As we did at the CELAC summit in Havana,
Venezuela also calls on the United Nations to support as
closely and warmly as it can and enforce the decisions
calling on the United States of America to enforce and
execute a decolonization plan for Puerto Rico. Puerto
Rico was invited to join CELAC because it is Caribbean
and it is ours. We raise our voice to make it heard in this
Hall to call for the release of a man whose name many
here will hear for the first time. President Jacob Zuma
of South Africa spoke of the great Madiba, Nelson
Mandela, who was forgotten for many years, despite
the fact that many now claim him as a representative
of their causes. That is fine. Nelson Mandela represents
the human capacity of resilience and resistance enjoyed
by people as they seek to achieve the objectives of
justice and peace.
That is why I raise the name of a man who almost
35 years ago was imprisoned and has been subjected
to torture — a man with a family, a man from Latin
America and the Caribbean, a man like us. We are
talking about the Puerto Rican Oscar López Rivera, the
longest-held political prisoner who remains in a United
States prison to this day. We demand his immediate
release. His only sin was to fight for independence and
to defend the beautiful flag and star of the dignity of
our sister country of Puerto Rico. These are the causes
of this historic moment.
Venezuela is in the midst of a people’s democratic
revolution that began with an unimpeachable
constitutional event. For the first time in the history
of our country, the Constitution of the Republic was
debated by the people and approved by a referendum
with the participation of the sovereign vote of the
people of Venezuela in 1999. Since then, we have been
developing and carrying out a process of political and
social liberation.
We are trying to overcome poverty. In 2015, we
will have the post-2015 development agenda and the
Millennium Development Goals (MDGs) will be over.

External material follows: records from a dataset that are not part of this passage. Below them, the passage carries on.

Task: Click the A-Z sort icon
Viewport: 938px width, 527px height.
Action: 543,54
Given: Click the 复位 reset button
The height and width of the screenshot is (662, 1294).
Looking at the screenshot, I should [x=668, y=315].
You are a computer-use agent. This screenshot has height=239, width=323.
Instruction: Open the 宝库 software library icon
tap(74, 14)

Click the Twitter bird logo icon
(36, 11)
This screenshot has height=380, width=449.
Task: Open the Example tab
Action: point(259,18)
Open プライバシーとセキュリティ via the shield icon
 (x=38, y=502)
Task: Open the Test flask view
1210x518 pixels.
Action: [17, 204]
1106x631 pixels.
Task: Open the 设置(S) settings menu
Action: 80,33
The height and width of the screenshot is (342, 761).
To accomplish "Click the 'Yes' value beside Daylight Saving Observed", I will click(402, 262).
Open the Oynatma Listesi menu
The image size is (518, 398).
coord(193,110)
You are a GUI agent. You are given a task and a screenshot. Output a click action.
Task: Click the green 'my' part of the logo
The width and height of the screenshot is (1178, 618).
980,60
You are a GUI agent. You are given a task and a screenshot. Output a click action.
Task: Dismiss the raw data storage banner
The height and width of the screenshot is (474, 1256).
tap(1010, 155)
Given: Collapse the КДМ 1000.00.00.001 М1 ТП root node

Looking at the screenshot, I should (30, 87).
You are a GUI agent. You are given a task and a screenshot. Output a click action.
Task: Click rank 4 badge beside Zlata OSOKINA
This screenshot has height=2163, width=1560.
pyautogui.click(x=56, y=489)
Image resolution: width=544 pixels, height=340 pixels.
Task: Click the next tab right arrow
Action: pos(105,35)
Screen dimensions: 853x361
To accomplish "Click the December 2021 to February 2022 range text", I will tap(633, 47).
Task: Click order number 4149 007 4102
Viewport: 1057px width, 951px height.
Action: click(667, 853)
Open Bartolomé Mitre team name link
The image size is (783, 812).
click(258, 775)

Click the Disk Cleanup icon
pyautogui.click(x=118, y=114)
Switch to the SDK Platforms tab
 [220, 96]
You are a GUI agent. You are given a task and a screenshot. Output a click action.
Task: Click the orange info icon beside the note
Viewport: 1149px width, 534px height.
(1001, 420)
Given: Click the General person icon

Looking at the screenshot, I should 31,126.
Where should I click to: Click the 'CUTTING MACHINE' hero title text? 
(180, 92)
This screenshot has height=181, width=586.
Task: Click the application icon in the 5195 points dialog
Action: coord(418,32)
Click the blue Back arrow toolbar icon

Through great effort, the Bolivarian Venezuela led
by our Commander Hugo Chávez, was fortunately
able achieve practically all the MDGs. We have an
enrolment rate of more than 90 per cent in almost all
schools, and we offer free, quality education from basic
schools through to universities. We have lowered the
unemployment rate from 20 per cent five years ago to
5.5 per cent at the end of last year. We have changed
the curves. We had vulnerable employment to the
tune of 60 per cent; now, 60 per cent of those jobs are
protected by social security, and are remunerated at a
fair, regulated rate.
I could spend hours here talking of the progress we
have made towards the MDGs. We have been able to
salvage our oil wealth. I am sure Members will know
that we have the largest oil reserves on the planet in
the beautiful Orinoco basin, and we have the largest oil
fields there. For the first time in 90 years, we recovered
full control over our own petroleum resources as the
anchor for our economic and social development.
Venezuela has had to suffer ongoing harassment and
persecution at the hands of the imperial forces and the
allies of the United States empire, who have sought
again and again to undermine our democracy. One such
attempt was the attempted coup against Hugo Chávez.
Following his death on 5 March 2013, those forces
resumed their activities to undermine our country. I
thank the Governments of the world for their solidarity
with Venezuela, which has been struggling and
resisting. They could not prevail against Hugo Chávez
and they cannot prevail against us. We are still on the
path towards revolution, democracy, independence and
dignity, with our own voice speaking to the world.
There are major problems that we now have
to address at this point. As members well know,
one such problem — perhaps the greatest threat of
all — is the virus that causes Ebola haemorrhagic fever.
If this world and our United Nations system had been
somewhat more humane, we would have focused on
lending our support to tackling this real threat instead
of sending drones, missiles and bombs to destroy the
people of Gaza or to bomb the people of Iraq and Syria.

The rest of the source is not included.